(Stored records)

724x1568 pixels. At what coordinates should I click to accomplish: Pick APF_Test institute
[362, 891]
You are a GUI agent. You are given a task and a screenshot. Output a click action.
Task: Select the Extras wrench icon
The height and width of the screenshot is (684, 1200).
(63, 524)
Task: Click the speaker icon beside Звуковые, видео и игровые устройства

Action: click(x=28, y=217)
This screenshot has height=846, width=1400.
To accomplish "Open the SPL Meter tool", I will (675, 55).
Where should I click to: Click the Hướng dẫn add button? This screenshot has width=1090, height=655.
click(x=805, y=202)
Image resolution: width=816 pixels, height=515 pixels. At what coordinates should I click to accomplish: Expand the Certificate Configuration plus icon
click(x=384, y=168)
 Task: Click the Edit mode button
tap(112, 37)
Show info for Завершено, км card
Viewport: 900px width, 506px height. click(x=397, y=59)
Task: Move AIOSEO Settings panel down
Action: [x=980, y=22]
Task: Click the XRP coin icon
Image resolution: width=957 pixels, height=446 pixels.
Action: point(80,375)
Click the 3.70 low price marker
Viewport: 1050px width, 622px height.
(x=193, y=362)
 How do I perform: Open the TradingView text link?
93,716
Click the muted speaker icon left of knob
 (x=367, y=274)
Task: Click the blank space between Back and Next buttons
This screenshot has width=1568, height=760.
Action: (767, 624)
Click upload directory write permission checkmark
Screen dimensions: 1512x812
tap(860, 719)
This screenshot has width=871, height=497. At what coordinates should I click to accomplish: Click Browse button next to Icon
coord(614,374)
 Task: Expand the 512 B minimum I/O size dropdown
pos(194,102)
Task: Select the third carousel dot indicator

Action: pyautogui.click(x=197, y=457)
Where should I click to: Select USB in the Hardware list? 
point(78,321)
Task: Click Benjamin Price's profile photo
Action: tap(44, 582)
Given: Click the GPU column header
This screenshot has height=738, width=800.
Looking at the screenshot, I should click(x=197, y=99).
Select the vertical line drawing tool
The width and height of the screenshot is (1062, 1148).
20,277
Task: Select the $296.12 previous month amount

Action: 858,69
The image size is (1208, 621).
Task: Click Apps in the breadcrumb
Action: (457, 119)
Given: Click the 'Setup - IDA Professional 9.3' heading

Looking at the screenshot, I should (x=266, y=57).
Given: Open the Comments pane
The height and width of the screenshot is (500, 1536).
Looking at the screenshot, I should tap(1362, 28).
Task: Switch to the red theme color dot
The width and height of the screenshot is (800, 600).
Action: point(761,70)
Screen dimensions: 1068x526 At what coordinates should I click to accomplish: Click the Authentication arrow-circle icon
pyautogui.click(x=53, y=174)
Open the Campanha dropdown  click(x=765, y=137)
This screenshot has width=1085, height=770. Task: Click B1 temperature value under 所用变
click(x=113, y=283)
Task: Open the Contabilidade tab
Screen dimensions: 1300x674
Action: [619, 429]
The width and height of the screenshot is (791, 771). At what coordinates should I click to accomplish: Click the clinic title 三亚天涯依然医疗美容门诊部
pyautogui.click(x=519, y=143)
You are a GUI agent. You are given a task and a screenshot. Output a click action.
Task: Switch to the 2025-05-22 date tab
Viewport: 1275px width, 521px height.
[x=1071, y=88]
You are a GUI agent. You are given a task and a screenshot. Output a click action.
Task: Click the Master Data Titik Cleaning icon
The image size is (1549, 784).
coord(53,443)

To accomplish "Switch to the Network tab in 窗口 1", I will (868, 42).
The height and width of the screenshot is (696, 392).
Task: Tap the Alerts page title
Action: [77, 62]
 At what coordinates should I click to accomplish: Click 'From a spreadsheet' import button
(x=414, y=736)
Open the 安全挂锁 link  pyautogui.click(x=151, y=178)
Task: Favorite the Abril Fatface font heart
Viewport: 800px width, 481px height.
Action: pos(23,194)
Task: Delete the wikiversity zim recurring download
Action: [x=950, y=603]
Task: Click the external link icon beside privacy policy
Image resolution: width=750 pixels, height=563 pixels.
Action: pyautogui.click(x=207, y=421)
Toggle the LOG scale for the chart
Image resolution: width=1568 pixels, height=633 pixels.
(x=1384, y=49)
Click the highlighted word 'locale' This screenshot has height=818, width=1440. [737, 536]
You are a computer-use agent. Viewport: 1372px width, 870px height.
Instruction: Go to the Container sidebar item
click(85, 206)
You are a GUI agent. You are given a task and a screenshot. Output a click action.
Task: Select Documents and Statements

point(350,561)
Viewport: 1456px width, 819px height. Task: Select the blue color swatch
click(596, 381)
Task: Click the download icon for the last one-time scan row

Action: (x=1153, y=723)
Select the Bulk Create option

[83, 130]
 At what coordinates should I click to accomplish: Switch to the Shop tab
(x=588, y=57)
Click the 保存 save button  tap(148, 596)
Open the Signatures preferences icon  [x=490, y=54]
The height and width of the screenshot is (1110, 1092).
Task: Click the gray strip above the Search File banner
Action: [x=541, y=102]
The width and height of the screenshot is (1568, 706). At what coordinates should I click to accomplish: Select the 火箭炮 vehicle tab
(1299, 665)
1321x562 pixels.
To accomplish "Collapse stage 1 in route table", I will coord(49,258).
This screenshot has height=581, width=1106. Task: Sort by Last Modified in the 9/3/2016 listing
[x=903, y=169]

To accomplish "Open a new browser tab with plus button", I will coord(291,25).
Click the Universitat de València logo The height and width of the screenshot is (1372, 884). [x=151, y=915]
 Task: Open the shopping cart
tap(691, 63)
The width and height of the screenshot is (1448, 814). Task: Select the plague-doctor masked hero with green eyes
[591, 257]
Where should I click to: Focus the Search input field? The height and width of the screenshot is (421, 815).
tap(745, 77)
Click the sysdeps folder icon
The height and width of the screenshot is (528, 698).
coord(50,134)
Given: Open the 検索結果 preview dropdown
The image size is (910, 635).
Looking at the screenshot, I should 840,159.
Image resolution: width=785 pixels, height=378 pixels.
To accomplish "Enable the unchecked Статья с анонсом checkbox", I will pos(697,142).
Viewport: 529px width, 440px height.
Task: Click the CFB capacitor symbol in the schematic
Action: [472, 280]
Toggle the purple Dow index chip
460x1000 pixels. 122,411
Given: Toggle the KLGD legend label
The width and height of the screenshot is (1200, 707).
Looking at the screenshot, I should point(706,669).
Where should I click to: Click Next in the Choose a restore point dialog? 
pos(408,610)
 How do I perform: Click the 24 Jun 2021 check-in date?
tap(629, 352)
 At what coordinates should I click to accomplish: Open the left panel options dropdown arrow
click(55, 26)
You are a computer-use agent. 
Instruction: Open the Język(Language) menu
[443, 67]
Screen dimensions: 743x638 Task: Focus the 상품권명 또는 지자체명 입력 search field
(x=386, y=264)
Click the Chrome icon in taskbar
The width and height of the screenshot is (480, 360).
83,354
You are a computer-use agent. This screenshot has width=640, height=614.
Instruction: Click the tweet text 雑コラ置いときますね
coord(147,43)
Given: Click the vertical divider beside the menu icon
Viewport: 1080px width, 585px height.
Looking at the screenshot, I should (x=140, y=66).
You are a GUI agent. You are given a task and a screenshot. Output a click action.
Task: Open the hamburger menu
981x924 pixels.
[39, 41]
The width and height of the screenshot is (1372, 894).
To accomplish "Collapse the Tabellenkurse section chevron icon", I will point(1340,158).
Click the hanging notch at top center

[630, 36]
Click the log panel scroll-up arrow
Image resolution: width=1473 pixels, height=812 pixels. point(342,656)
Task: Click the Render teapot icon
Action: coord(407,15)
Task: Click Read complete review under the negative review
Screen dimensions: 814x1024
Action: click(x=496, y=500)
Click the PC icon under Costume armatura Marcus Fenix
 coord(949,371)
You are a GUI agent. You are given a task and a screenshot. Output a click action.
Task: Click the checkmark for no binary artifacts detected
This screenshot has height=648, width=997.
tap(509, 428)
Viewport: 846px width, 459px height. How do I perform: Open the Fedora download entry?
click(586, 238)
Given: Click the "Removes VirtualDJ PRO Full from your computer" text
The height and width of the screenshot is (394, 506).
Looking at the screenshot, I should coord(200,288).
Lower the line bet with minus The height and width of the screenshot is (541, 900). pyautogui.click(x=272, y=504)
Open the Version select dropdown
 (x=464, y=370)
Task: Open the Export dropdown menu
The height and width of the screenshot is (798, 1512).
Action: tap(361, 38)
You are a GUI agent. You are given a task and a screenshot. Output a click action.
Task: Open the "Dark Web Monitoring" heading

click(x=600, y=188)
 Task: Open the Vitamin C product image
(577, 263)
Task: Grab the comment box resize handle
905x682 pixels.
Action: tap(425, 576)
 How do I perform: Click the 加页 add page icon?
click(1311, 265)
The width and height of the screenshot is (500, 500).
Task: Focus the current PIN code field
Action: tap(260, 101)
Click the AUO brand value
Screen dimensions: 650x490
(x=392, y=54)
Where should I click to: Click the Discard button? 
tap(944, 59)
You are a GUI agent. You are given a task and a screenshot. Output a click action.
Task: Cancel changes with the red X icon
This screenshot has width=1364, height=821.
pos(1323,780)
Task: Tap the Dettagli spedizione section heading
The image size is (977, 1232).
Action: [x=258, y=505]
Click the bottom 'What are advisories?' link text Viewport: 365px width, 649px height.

> [What you should do]:
Give the number of lines in the data that contain "checkmark", with no other words.

> [Your solution]:
2